• RECORDS SHOWN:
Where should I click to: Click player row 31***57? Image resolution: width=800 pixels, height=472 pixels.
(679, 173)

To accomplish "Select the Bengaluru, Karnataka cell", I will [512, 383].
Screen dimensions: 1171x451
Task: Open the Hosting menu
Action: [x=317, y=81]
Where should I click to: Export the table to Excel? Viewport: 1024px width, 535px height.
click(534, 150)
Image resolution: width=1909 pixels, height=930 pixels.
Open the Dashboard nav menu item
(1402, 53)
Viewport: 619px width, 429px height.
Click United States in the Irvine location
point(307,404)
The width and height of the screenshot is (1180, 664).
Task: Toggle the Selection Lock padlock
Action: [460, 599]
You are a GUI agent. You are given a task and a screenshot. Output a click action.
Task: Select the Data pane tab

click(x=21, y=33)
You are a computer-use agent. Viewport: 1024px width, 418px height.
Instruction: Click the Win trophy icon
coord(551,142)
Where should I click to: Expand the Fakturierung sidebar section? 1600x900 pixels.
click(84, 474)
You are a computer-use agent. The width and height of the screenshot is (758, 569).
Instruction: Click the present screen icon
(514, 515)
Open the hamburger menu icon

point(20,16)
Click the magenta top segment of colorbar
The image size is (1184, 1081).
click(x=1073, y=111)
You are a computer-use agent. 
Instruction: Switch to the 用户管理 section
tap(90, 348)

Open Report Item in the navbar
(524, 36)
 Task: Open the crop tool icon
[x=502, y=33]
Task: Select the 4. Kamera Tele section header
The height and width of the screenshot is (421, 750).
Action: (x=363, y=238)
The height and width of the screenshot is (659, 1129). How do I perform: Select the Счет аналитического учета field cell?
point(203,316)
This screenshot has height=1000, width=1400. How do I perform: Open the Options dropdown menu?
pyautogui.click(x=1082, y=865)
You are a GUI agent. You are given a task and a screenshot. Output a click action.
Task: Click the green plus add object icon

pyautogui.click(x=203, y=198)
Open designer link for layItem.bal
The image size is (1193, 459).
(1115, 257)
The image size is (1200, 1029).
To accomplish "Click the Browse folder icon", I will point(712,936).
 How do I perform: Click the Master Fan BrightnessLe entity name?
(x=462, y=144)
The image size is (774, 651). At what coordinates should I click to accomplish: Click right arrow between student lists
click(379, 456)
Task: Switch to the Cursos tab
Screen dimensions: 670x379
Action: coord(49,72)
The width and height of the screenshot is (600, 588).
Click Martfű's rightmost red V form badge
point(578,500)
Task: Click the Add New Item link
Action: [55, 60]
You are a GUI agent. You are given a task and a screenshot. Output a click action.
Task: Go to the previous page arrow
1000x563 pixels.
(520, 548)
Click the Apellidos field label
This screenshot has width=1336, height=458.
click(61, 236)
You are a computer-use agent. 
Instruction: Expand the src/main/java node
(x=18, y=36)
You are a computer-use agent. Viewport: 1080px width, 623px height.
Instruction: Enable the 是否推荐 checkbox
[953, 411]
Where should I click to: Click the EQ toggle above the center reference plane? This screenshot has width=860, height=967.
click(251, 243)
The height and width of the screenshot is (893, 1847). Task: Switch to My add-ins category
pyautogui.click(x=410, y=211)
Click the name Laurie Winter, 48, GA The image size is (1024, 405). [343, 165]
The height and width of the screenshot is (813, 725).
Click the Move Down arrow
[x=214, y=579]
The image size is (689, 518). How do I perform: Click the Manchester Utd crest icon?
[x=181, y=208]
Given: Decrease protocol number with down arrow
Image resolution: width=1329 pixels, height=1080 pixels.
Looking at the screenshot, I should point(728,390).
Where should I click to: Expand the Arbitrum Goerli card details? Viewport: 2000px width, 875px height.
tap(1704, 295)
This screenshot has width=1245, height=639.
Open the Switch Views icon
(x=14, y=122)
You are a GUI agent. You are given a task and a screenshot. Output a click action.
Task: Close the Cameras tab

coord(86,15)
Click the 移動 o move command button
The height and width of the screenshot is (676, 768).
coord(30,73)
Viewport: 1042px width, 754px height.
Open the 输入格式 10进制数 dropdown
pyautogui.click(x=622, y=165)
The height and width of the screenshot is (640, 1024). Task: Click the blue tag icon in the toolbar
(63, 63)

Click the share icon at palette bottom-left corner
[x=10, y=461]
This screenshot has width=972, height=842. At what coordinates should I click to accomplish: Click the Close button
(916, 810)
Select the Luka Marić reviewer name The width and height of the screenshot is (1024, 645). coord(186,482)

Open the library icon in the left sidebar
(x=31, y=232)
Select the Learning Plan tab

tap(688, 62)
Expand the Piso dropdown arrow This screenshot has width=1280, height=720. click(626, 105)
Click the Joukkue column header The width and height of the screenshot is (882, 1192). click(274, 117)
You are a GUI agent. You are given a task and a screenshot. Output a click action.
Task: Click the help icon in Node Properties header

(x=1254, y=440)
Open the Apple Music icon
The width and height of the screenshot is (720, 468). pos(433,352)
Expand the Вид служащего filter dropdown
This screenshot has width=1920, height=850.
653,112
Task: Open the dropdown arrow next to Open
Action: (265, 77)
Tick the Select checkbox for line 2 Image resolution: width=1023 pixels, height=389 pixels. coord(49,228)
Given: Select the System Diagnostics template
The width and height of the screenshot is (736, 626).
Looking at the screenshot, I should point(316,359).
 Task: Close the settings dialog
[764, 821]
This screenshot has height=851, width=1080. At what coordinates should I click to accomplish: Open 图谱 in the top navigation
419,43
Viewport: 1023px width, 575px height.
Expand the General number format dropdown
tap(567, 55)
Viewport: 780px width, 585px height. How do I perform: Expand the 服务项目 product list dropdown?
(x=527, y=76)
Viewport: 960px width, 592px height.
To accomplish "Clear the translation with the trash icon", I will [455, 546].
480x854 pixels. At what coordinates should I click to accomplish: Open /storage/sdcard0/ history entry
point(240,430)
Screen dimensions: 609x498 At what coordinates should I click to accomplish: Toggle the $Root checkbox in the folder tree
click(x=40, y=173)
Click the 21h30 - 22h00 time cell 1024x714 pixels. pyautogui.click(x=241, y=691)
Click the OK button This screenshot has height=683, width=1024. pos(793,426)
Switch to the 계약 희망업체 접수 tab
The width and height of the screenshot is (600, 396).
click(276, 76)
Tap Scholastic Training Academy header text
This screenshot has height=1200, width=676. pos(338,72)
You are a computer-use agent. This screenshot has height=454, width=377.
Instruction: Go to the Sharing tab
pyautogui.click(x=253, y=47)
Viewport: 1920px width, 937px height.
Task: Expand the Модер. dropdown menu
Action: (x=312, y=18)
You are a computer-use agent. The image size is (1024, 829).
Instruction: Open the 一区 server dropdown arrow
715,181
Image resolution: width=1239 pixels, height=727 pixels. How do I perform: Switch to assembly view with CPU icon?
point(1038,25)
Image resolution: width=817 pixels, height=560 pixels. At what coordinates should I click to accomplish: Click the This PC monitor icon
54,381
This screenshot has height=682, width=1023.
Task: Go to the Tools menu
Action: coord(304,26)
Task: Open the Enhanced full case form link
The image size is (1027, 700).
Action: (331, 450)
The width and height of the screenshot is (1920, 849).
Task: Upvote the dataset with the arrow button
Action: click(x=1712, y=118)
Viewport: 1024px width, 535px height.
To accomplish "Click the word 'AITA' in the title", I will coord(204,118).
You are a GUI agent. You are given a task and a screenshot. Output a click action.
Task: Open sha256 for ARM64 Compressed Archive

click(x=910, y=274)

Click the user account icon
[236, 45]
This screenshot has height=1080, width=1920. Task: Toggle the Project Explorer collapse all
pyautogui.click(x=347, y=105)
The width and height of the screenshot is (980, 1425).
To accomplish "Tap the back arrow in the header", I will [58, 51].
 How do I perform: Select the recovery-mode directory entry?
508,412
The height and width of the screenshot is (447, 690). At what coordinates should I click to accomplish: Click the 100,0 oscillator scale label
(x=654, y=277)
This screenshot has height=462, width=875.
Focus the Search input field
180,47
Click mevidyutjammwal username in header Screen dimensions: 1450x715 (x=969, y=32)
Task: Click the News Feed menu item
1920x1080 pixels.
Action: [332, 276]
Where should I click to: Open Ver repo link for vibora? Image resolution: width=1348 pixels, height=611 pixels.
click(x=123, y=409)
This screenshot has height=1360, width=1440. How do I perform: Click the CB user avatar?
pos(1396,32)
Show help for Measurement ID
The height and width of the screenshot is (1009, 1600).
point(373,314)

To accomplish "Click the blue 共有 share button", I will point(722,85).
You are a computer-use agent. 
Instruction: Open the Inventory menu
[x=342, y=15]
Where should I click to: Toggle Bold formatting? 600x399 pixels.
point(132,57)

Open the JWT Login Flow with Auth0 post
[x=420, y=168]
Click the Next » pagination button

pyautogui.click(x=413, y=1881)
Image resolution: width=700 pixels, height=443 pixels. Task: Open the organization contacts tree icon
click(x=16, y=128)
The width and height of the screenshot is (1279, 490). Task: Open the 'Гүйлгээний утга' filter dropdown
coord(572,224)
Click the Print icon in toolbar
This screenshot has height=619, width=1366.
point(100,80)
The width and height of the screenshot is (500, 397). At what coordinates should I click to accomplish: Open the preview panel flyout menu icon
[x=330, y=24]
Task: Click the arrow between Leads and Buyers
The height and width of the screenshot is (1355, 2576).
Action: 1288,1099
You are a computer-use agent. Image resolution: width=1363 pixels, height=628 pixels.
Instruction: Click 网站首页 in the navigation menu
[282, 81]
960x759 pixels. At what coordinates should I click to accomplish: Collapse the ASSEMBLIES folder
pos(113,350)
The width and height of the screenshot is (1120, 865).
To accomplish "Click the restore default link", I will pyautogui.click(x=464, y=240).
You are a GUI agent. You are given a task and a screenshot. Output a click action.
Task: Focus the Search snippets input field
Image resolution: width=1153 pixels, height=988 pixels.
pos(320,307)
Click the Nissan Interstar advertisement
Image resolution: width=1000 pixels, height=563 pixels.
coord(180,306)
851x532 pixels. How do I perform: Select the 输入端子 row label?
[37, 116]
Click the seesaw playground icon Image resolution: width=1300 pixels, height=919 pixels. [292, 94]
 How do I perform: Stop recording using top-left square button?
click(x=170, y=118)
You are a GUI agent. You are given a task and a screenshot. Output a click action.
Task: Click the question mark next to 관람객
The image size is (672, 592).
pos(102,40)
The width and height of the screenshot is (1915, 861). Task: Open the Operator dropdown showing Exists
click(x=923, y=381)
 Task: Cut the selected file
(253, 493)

• WHAT YOU SHOULD DO: Start with the line above that contains "This screenshot has width=972, height=842." and stop after the line that contains "Expand the Вид служащего filter dropdown". Output those lines exactly, and only those.

• COMPLETED TASK:
This screenshot has width=972, height=842. At what coordinates should I click to accomplish: Click the Close button
(916, 810)
Select the Luka Marić reviewer name The width and height of the screenshot is (1024, 645). coord(186,482)

Open the library icon in the left sidebar
(x=31, y=232)
Select the Learning Plan tab

tap(688, 62)
Expand the Piso dropdown arrow This screenshot has width=1280, height=720. click(626, 105)
Click the Joukkue column header The width and height of the screenshot is (882, 1192). click(274, 117)
You are a GUI agent. You are given a task and a screenshot. Output a click action.
Task: Click the help icon in Node Properties header

(x=1254, y=440)
Open the Apple Music icon
The width and height of the screenshot is (720, 468). pos(433,352)
Expand the Вид служащего filter dropdown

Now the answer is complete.